BEIJING, July 21 (Xinhua) -- The Communist Party of China (CPC) Central Committee held its first-ever, high-level national conference on the work concerning Party history on Wednesday, prior to the 90th anniversary of its founding in July 2011.
|Chinese Vice President Xi Jinping (L) speaks as He Guoqiang, a member of the Standing |
Committee of the Political Bureau of the Communist Party of China (CPC) Central Committee,
listens during the national work conference on the history of the CPC, at the Great Hall of
the People in Beijing, capital of China, July 21, 2010.(Xinhua/Pang Xinglei)
Xi, a Standing Committee member of the Political Bureau of the CPC Central Committee, made the remarks during a keynote speech delivered at the conference.
He said the history of the 89-year-old Party is a "lively and vivid textbook," which should be well-studied, and research results should be used to "educate Party members, officials and the masses, especially the youth."
He said Party history should be included in schools' curriculums and publicized via the Internet.
Further, researchers should study the Party's history "in a practical and realistic manner," Xi said, adding that the Party's glory, experiences, traditions and fine work style should be publicized.
He added that the CPC strongly opposes any tendency that "distorts or smears the Party's history."
Xi said the Party, having experienced the tests of revolution, development and reform, "successfully united and led the Chinese people to achieve miracles under an extremely complicated circumstance."
"Over the past 89 years, the CPC contributed greatly to the nation's independence, unification and the people's well-being," he said.
President Hu Jintao, also general secretary of the CPC Central Committee, met with the delegates, mainly Party historians, ahead of the conference. The country has more than 17,000 Party history researchers working in more than 2,800 research institutes nationwide.

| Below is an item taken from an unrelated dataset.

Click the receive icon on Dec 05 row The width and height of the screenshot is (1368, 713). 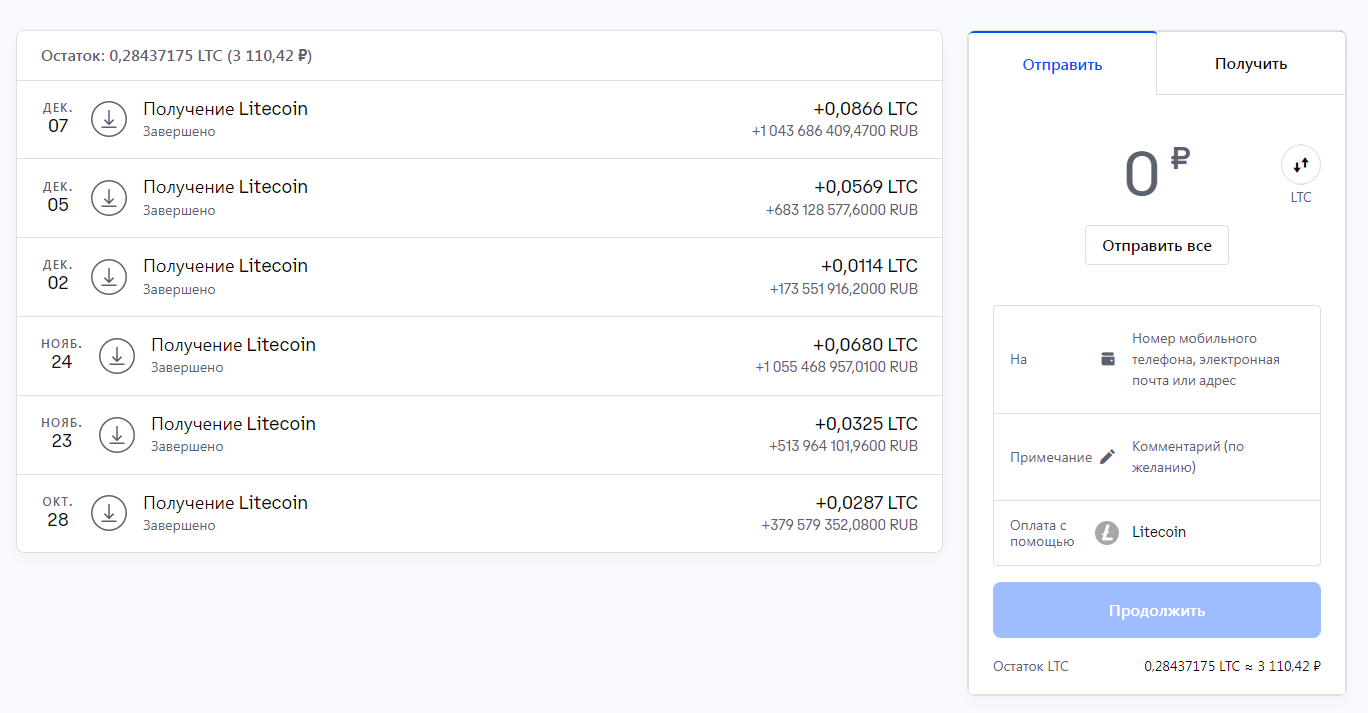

Xie Chuntao, vice director of the Party history department at the Party School of the CPC Central Committee, said the CPC boasts a tradition of summing up the experience of the Party's development. It summarizes the history every five years when the CPC plenary meeting is held.

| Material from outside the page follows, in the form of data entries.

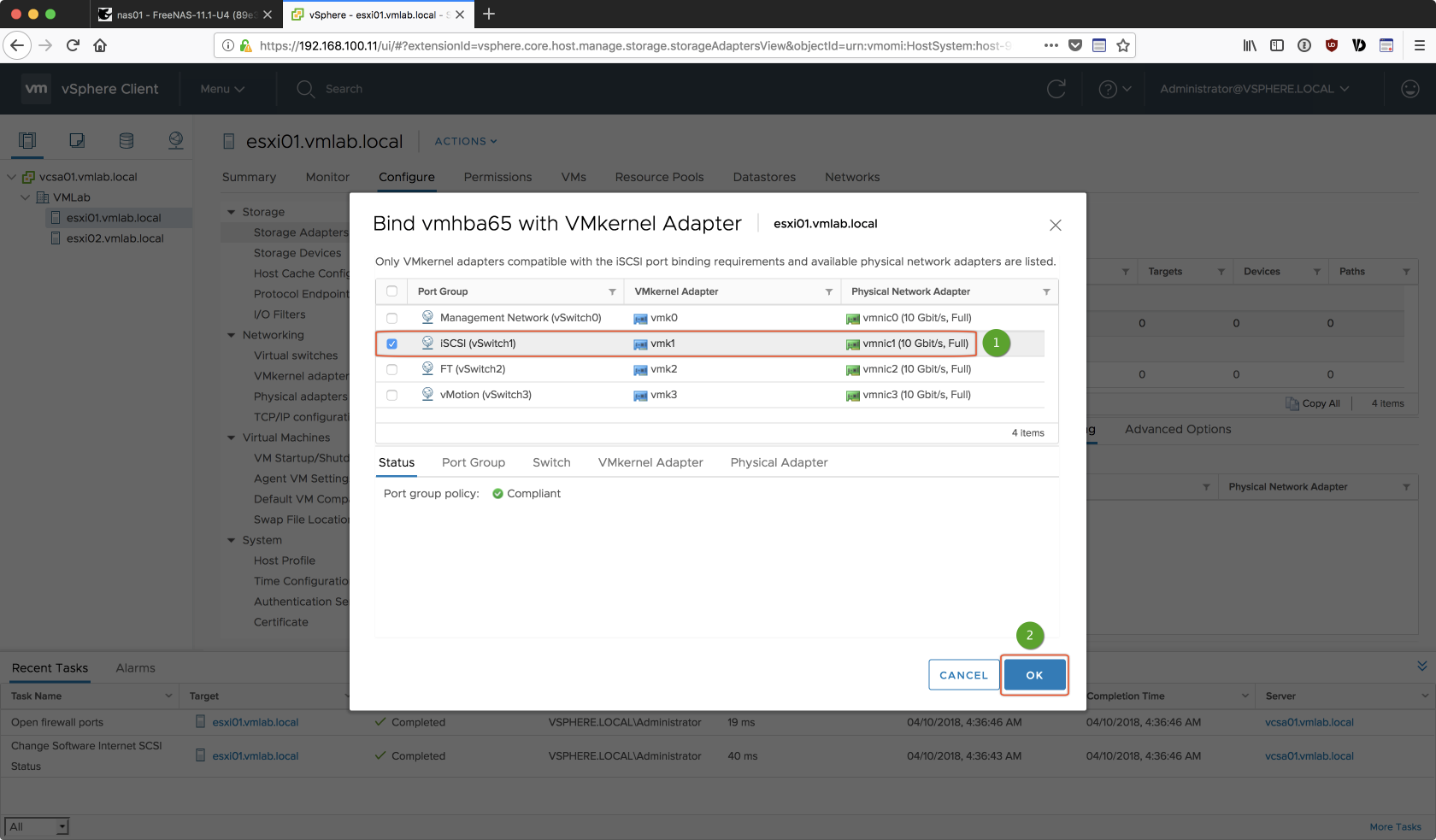Click the vSphere refresh icon in header
This screenshot has width=1436, height=840.
(1056, 89)
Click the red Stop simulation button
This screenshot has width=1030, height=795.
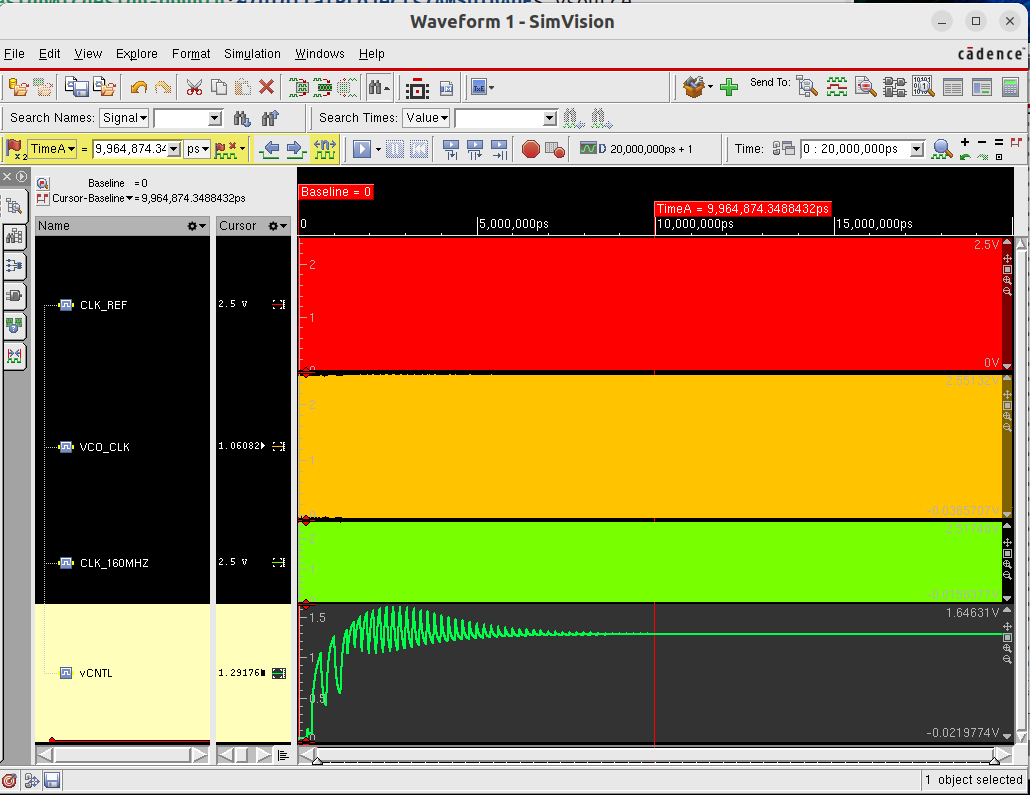530,149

Xie said how the history is understood has a bearing on the way of perceiving the future.
Efforts should be made to "deepen the understanding of the laws for the development of the ruling party, socialist progress and the course of human society," and elevate these experience to a theoretical level, he said.
"There are both experiences and lessons to learn," Xie said.
RELAXED ENVIRONMENT OF HISTORY STUDY
Researchers say the environment of studying Party history has become more relaxed.
Xie said more confidential documents that had passed time limits for secrecy, began to become available to the public. They often contained valuable material for historical studies.
For past state leaders who committed mistakes, their contributions and positive sides have been exposed more in official documents, or even in films and TV plays.
"Officials are often told in Party schools' classes the lessons learned in history so that they will not replicate these faults," he said.
For the large volume of information about the anecdotes of CPC history on-line or in other social media, Li Zhongjie, deputy director of the CPC Central Committee's Party History Research Office (PHRO), said, "Some are true, some are not, and there are even some intentional slanders aimed at smearing the Party and subverting the country and its socialist system."
Li said efforts should be made to clarify falsehoods, dispel rumors and misrepresentations, and show respect to the history.
He said, "There are many figures and events in the Party's history. Different people will recollect and interpret them from various angles, and they are also easily affected by various factors."
"Every one has bias when they recall the past, so recollections are different. We must stop fabricated stories from entering the written history of the Party, some of which are made up for the purpose of misleading people," he said.
MORE EXPOSURE OF PARTY HISTORY
In a column called "Eternal Monument," the CPC's history was told in short tales to help people, especially the young, to learn it.
The column was seen in major state media, including the flagship newspaper People's Daily, the Xinhua News Agency and the national broadcasters China National Radio and China Central Television, from 2005 to 2007. It was the culmination of cooperation between the PHRO and these media outlets.
Besides researching the Party history, the PHRO is also obligated to preserve historical sites concerning events in the Party's history. It also designs routes for people to learn history through sightseeing tours. Such "red (revolutionary) tourism" has become very popular in recent years.
The office has also compiled more than 1,000 history books over the last five years and collaborated with film producers to shoot 166 films about Party history. Li said theses books and films are narrated in a lively way, free from "mechanical teaching."
Founded in 1980, with Hu Qiaomu as its first director, the office received its first task of composing a credible history of the turbulent Cultural Revolution (1966-1976). How to treat this history was a crucial question faced by the CPC at that time. The Party had to make an impartial judgment and draw lessons from it.
The PHRO is now working on increasing its openness. On June 30, its spokesman, Zhang Shujun, together with spokespersons for the CPC's ten other departments, made an unprecedented group debut in front of both domestic and overseas media, one day ahead of the 89th anniversary of the founding of the CPC, on July 1, unveiling the mask of the mystery-shrouded historian' s organization.
The CPC, founded on July 1, 1921, is the world's largest political party. It had 78 million members as of last year.